▸ **Goal of the exercise**:
Copy every line in the records below that contains the word "icon".

── Dataset records ──

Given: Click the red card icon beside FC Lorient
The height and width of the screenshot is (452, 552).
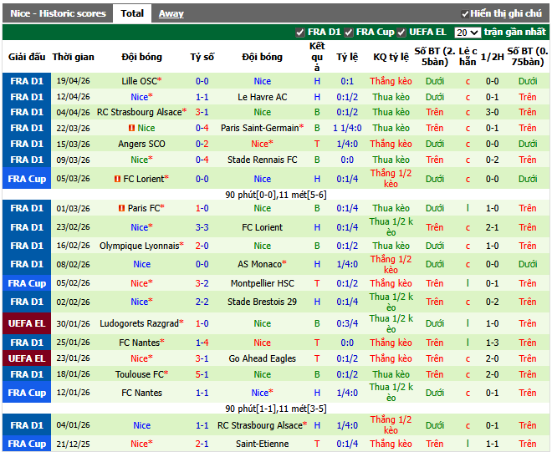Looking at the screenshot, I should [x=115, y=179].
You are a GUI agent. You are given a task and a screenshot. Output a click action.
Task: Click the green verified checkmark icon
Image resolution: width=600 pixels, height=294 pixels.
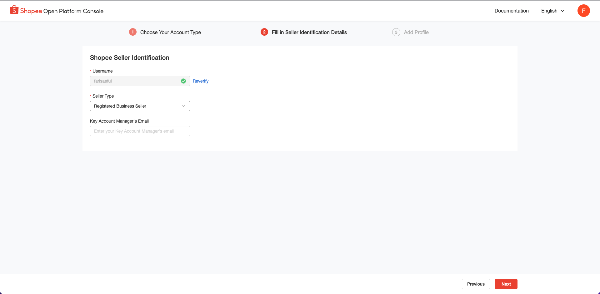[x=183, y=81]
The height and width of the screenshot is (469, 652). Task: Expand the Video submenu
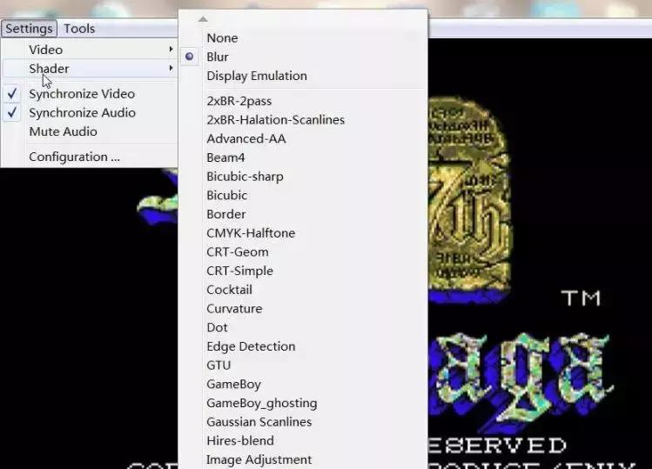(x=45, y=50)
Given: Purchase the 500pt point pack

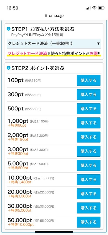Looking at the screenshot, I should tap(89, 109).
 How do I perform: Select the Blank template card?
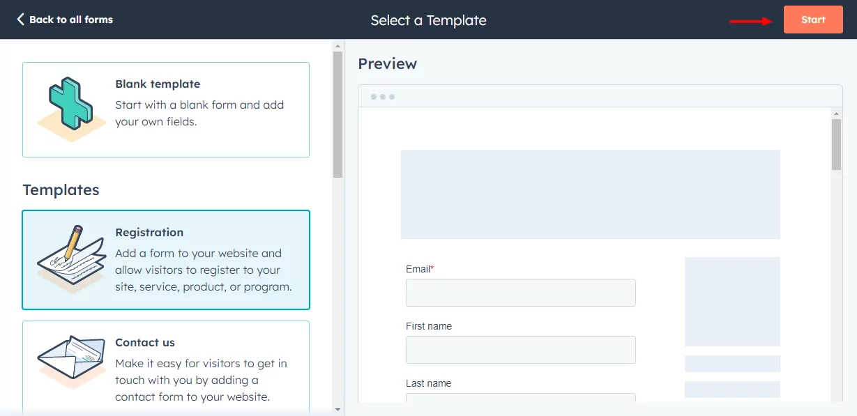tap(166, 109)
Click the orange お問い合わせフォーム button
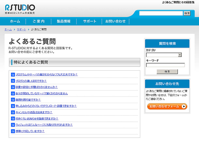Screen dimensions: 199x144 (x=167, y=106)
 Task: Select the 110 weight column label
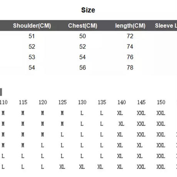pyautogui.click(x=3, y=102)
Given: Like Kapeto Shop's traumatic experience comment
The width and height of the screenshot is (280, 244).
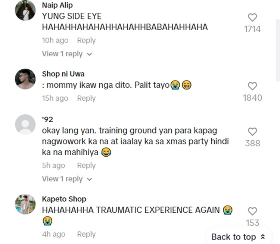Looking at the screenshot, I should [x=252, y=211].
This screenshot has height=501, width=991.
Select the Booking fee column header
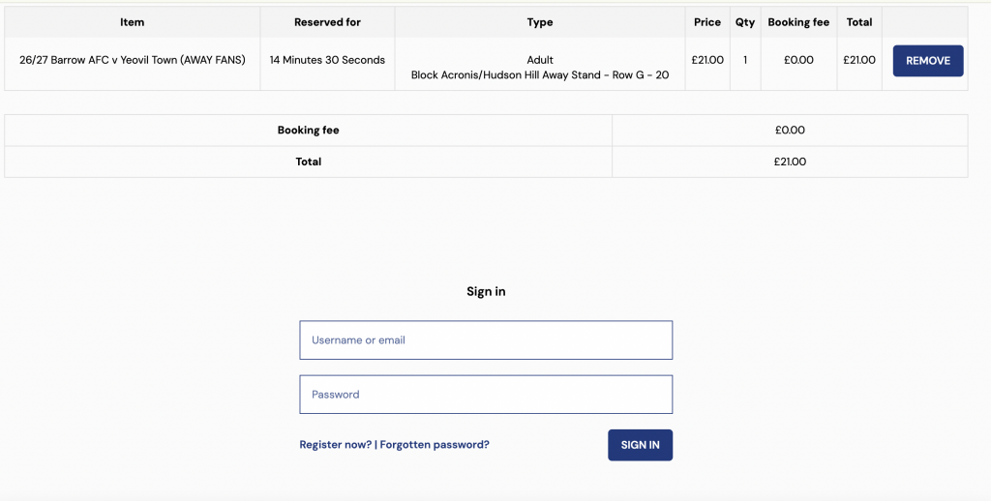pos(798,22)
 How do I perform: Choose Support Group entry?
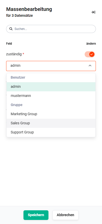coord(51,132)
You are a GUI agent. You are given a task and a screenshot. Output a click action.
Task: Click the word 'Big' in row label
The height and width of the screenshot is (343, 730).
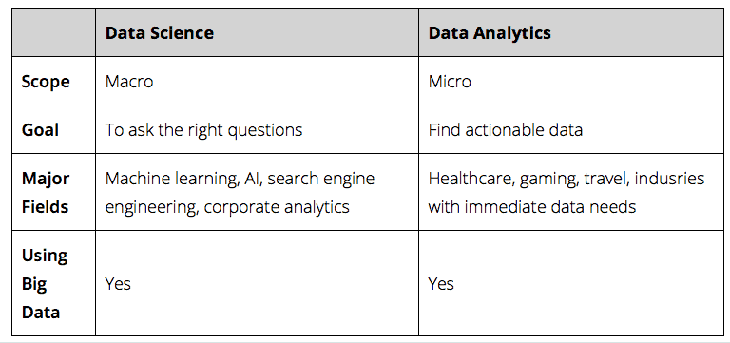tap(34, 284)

───
── Dataset records ──

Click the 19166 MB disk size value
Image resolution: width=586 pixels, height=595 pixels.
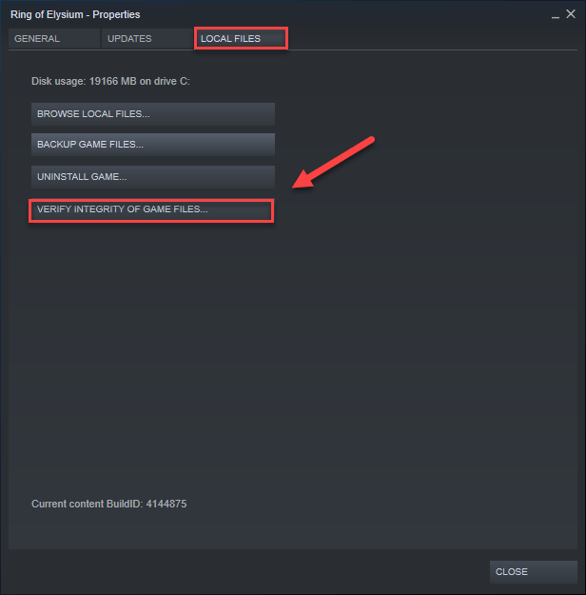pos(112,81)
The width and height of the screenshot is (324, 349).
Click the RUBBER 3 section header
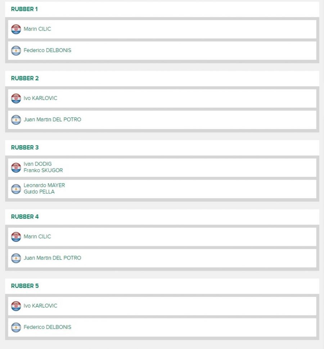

───

▸ **Task output**:
Given: Click the red card icon beside FC Lorient
Task: Click the green verified checkmark icon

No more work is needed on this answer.